Asked if he thought he could motivate people by being silly, Simmons said: “I think there’s a time to be serious and a time to be silly. It’s knowing when to do it.
“I try to have a nice combination. Being silly cures depression. It catches people off guard and makes them think. But in between that silliness is a lot of seriousness that makes sense. It’s a different kind of training.”
Simmons’ daytime show was seen on 200 TV stations in America, as well as in Australia, New Zealand, the Philippines, Japan and South America. His first book, Never Say Diet, was a best-seller.
He was known to counsel the severely obese, including Rosalie Bradford, who held records for being the world’s heaviest woman, and Michael Hebranko, who credited Simmons for helping him lose 700lb (50 stone).
Simmons put real people – chubby, balding or non-telegenic – in his exercise videos to make the fitness goals seem reachable.
Throughout his career, Simmons was a reliable critic of fad diets, always emphasizing healthy eating and exercise plans.
“There’ll always be some weird thing about eating four grapes before you go to bed, or drinking a special tea, or buying this little bean from El Salvador,” he told the AP in 2005 as the Atkins diet craze swept the country.
“If you watch your portions and you have a good attitude and you work out every day you’ll live longer, feel better and look terrific.”
Simmons was a native of New Orleans, a chubby boy named Milton by his parents. He renamed himself “Richard” around the age of 10 to improve his self-image.
He would tell people he ate to excess because he believed his parents liked his older brother more. He was teased by schoolmates and ballooned to around 14 stone (200lb).
Simmons told the AP his mother watched exercise guru Jack LaLanne’s TV show religiously when he was growing up, but he was not keen on the fitness fanatic.
“I hated him,” he said. “I wasn’t ready for his message because he was fit and he was healthy and he had such a positive attitude, and I was none of those things.”
Simmons went to Italy as a foreign exchange student and ended up doing peanut butter adverts and bacchanalian eating scenes for director Federico Fellini in his film Fellini Satyricon.
He told the AP: “I was fat, had curly hair. The Italians thought I was hysterical. I was the life of the party.”
His life changed after receiving an anonymous letter.
“One dark, rainy day I went to my car and found a note. It said ‘Dear Richard, you’re very funny, but fat people die young. Please don’t die’.
He said he was so stunned that he went on a starvation diet that left him thin but very ill.
After the crash diet, he regained four-and-a-half stone (65lb), but eventually, he was able to devise a sensible plan to take off the pounds and keep them off.
“I went into the business because I couldn’t find anything I liked,” he said.
When Simmons had not been seen in public for several years, some news outlets speculated that he was being held hostage in his own house.
In telephone interviews with Entertainment Tonight and the Today show, Simmons refuted the claims and told his fans he was enjoying the time by himself.
Film-maker/writer Dan Taberski, one of his regular students, launched a podcast in 2017 called Missing Richard Simmons.
In 2022, Simmons broke his six-year silence, with his spokesman telling the New York Post that the beloved fitness star was “living the life he has chosen”.
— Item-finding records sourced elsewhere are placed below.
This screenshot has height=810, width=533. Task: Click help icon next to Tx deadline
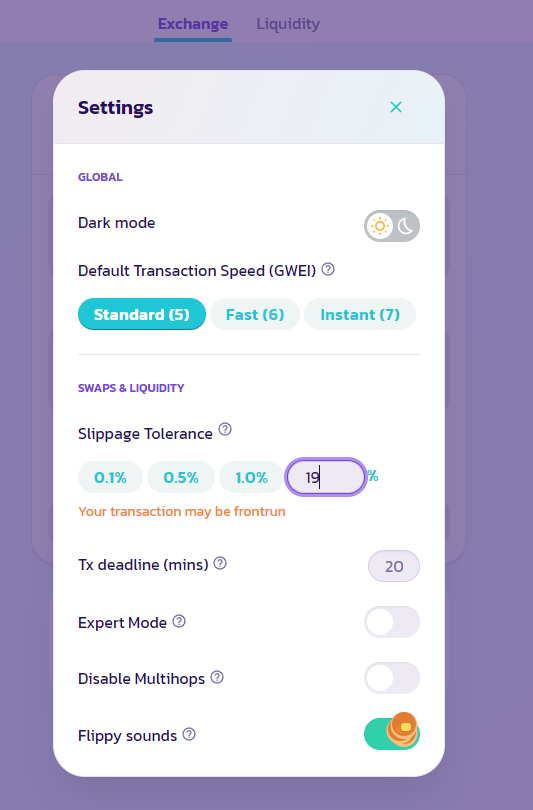tap(220, 563)
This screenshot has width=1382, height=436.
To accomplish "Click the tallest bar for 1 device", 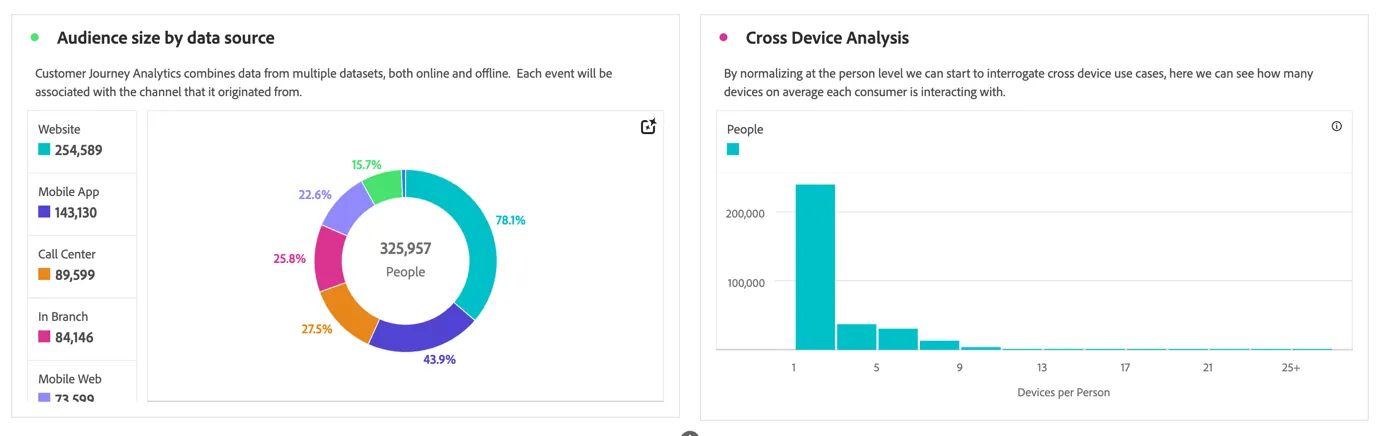I will [x=815, y=267].
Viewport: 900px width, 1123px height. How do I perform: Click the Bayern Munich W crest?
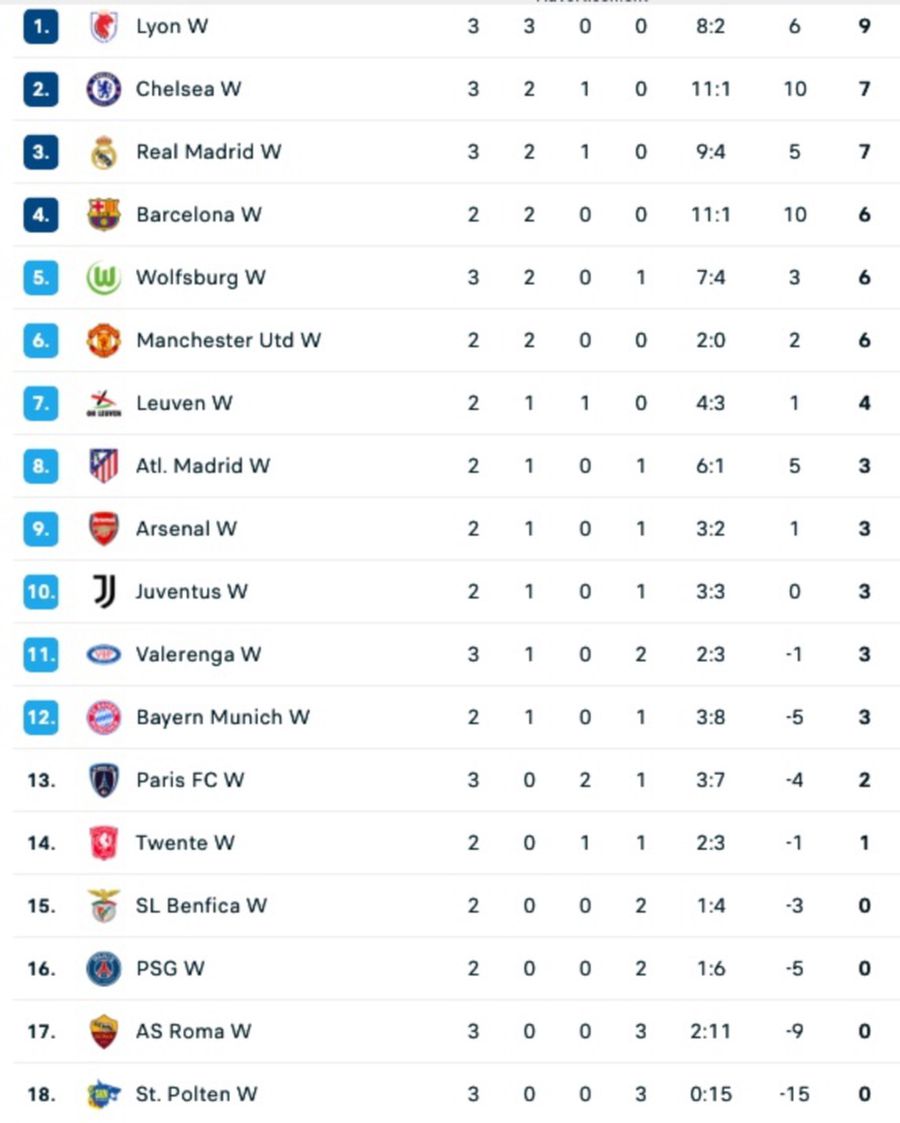[105, 717]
One of the online tributes after Simmons’ death was from actor-comedian Pauly Shore, who previously developed an unauthorised biopic of Simmons, which Simmons objected to at the time.
“I just got word like everyone else that the beautiful Richard Simmons has passed,” he said in an Instagram post.
“I hope you’re at peace and twinkling up in the heavens … You’re one of a kind, Richard. An amazing life. An amazing story.”